Tasks to perform:
(1) In the essay on the eyes in Im's works, what is the title of Desmond Morris's book on ways of accentuating human eyes?
(2) Please carry the essay on the eyes in Im's works forward from its last sentence, keeping its critical voice.

Source document:
————

The hollow but wide-open eyes imply the object at which it is fearfully staring. The face does not have a humane aspect, which may be the reason for the repeating and worsening of violence. The dynamics of staring, which is obvious in Im's works, means authority. As Nicole Avril asserts, the person who is able to see into the face of others is in an authoritative position. Like a staring contest, the audience stares at the figure and the figure does the same to the audience. The cute, hairy figure in Im's works, which stirs up our protective instincts, shows fear and aggression, and also shows that attack is the best defense. In this extreme generation where everyone is considered a competitor, aggressive eyes are an advantage. In his book Bodywatching, Sociobiologist Desmond Morris discussed many different ways of accentuating human eyes, from using dark eyeliner to wearing sunglasses. The white hairless circles in Im’s work are the hollow look that fills up the eyes, paradoxically emphasizing the eyes.
The eyes, like a deer in the headlights, reflect the aggressive light they receive from the opponent. Francette Pacteau says in The Symptom of Beauty that the figure looking but also focused on ‘the other’ is living as if it were controlled by the look itself. The hollow look of the ghost-like figure does not reflect the incident, and a reproduction of the incident is impossible. Like an object of fear, it is a "hallucination of nothing and a metaphor that is the anaphora of nothing" (Julia Kristeva). Nothingness, the ambiguity of the object and not being able to represent causes anxiety. Rosemary Jackson explains in her book Fantasy that there is no adequate representation of otherness, because otherness does not have a place in our lives. Otherness is fantastic. Fantasy replaces existence with absence and then brings in the field of non-signification, which is death. The uncanny expresses drives which have to be repressed for the sake of cultural continuity.

————

Supplied information:
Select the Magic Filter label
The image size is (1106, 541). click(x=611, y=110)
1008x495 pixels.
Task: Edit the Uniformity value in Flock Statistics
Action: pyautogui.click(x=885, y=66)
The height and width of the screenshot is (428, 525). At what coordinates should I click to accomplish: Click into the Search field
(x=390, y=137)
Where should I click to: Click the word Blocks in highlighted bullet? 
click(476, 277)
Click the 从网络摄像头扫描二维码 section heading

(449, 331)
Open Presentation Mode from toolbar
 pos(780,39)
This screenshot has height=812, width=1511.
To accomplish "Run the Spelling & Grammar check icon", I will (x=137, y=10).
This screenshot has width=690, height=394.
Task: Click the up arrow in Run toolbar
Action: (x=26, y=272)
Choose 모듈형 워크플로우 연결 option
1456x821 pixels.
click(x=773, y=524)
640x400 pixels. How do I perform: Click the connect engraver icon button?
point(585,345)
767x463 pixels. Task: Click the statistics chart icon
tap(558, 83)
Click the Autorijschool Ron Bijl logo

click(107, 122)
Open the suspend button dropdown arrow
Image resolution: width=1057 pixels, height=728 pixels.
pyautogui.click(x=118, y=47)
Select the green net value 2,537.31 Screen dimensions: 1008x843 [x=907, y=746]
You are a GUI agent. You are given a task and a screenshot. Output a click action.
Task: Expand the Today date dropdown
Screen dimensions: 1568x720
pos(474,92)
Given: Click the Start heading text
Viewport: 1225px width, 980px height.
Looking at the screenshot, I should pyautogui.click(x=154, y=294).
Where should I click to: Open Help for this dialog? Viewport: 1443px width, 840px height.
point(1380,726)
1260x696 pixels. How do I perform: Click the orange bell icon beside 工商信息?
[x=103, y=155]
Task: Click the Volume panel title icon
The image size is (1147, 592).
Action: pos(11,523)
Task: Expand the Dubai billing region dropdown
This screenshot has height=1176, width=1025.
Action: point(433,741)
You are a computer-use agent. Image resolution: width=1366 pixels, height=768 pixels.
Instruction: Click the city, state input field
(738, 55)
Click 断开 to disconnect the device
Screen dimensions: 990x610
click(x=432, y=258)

————

List of answers:
(1) Bodywatching

(2)
The object of fear can have no adequate representation and is, therefore, all the more threatening. It is something without a name, without a form. Because it is unnamable, it is not easily exorcized. The nameless and unnamable thing without shape and form is fear. As expressed in "Play," Im responds to anxiety, an invisible fear, with not only hollow eyes but also division, or multiple selves. In his book Inhibitions, Symptoms and Anxiety, Freud said anxiety has a quality of indefiniteness and lacks an object. Anxiety is a response to a danger. The repeating lines in Im's works execute a psychological mechanism that replays trauma to prevent further damages. The situation in which a ghost is facing many other ghosts is a modern version of "the war of all against all" (Thomas Hobbes). The ghost-like figures signify widespread, indefinite anxiety that lacks objects, and also suggests figures that have a sense of crisis and helplessness in such an environment.